The task of image captioning can be divided into two modules logically – one is an image based model – which extracts the features and nuances out of our image, and the other is a language based model – which translates the features and objects given by our image based model to a natural sentence.
For our image based model (viz encoder) – we usually rely on a Convolutional Neural Network model. And for our language based model (viz decoder) – we rely on a Recurrent Neural Network. The image below summarizes the approach given above.
Here I'm using a pre-trained VGG16 model with weights as my CNN which will act as an input to my RNN(LSTM)

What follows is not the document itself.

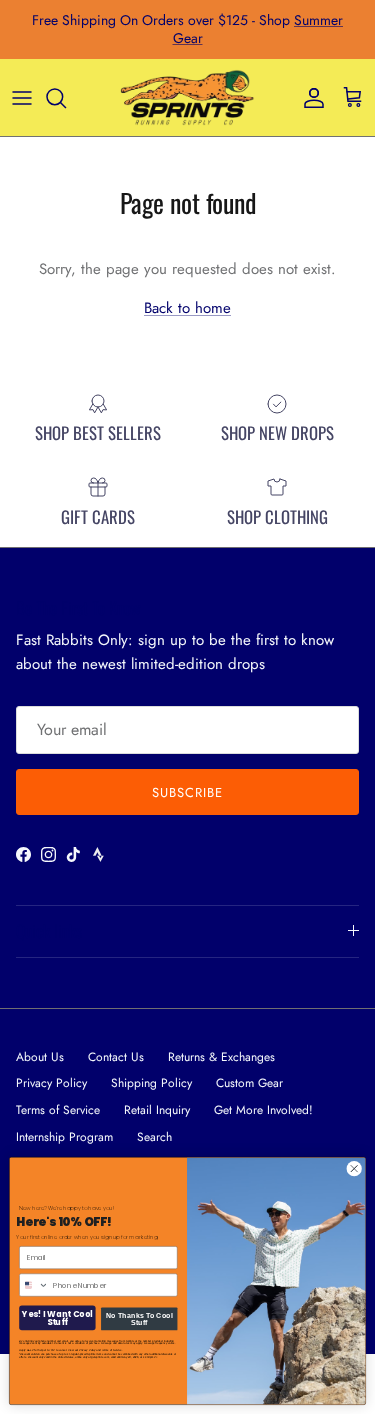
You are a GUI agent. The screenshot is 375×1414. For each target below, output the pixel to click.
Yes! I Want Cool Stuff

The Dataset which I used for this project is Flickr8k, Flickr30k or MS-COCO which is widey used dataset for image captioning and can also be applied in this case. I'm limited by resources to train my model on huge datasets so I chose Flickr8k. The dataset consist of 8092 images of which 4098 images are used to train the model and rest to test and validate. The prediction is not very accurate but good considering the size of the dataset. Flickr30k or MS-COCO can be used to more accurate captions.
I'm validating the caption predicted by my trained model using Bilingual evaluation understudy (BLEU) BLEU is a well-acknowledged metric to measure the similarly of one hypothesis sentence to multiple reference sentences. Given a single hypothesis sentence and multiple reference sentences, it returns value between 0 and 1. The metric close to 1 means that the two are very similar. BLEU score calculation is implemented in nltk.util and the source code is available. I found this source code is the easiest way to understand this metric. So I will go over the script to understand how the calculation works.
After BLEU is applied to the dataset we can categorize Good and Bad caption based on the score.